**** Given records

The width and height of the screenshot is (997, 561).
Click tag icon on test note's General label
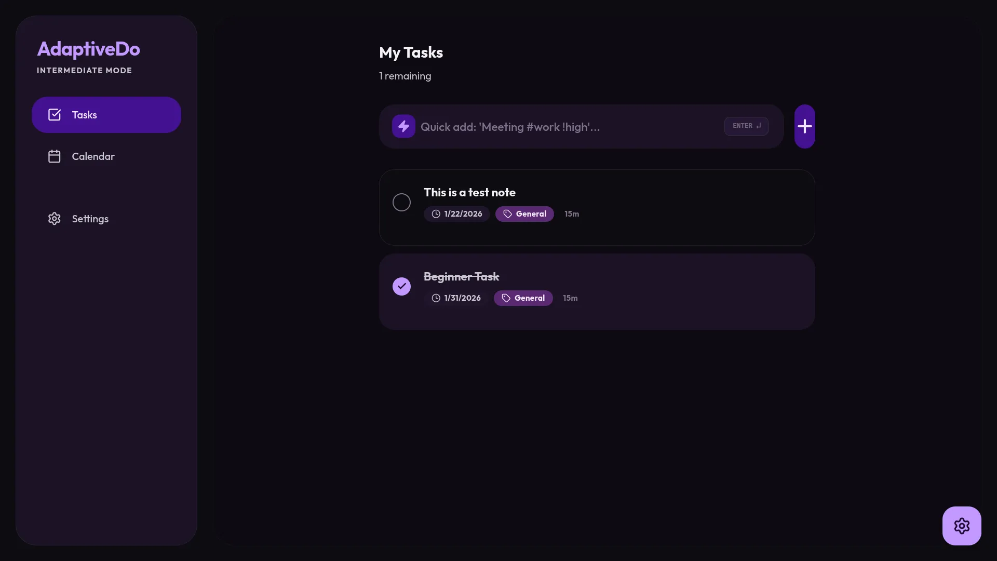[x=507, y=214]
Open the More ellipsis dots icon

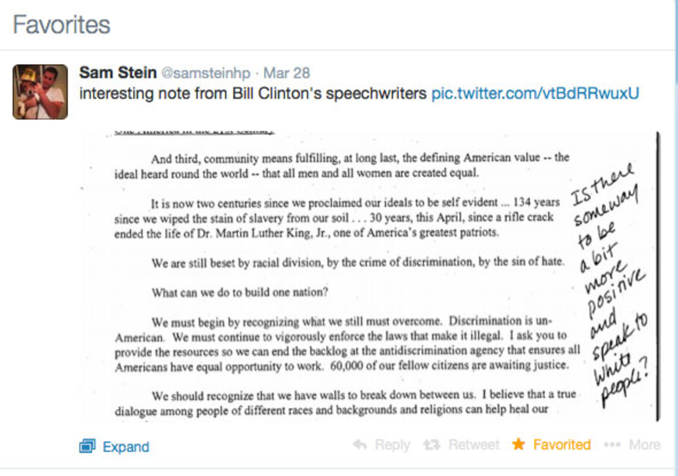pos(612,445)
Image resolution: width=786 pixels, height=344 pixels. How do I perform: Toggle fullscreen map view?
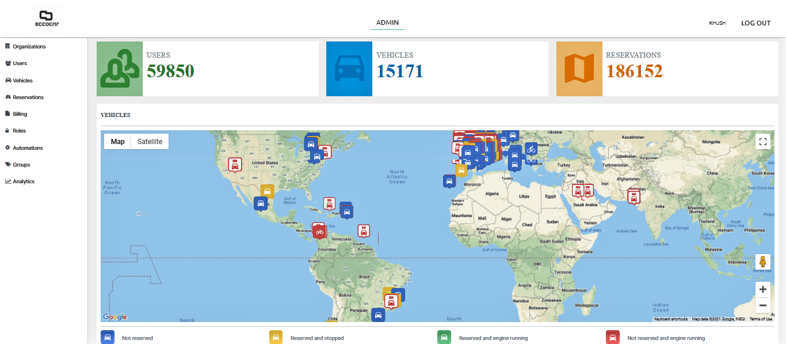(x=763, y=142)
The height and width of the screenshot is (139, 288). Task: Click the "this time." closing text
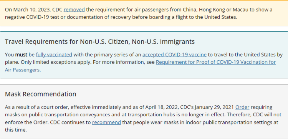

********

— Exercise brief —
Only exact repeats of the lines from the one containing "Open the More ellipsis dots icon" through the end of the listing above are wanted here; pictures are not.

— Answer to the problem —
Open the More ellipsis dots icon

pos(612,445)
Image resolution: width=786 pixels, height=344 pixels. How do I perform: Toggle fullscreen map view?
(x=763, y=142)
The height and width of the screenshot is (139, 288). Task: Click the "this time." closing text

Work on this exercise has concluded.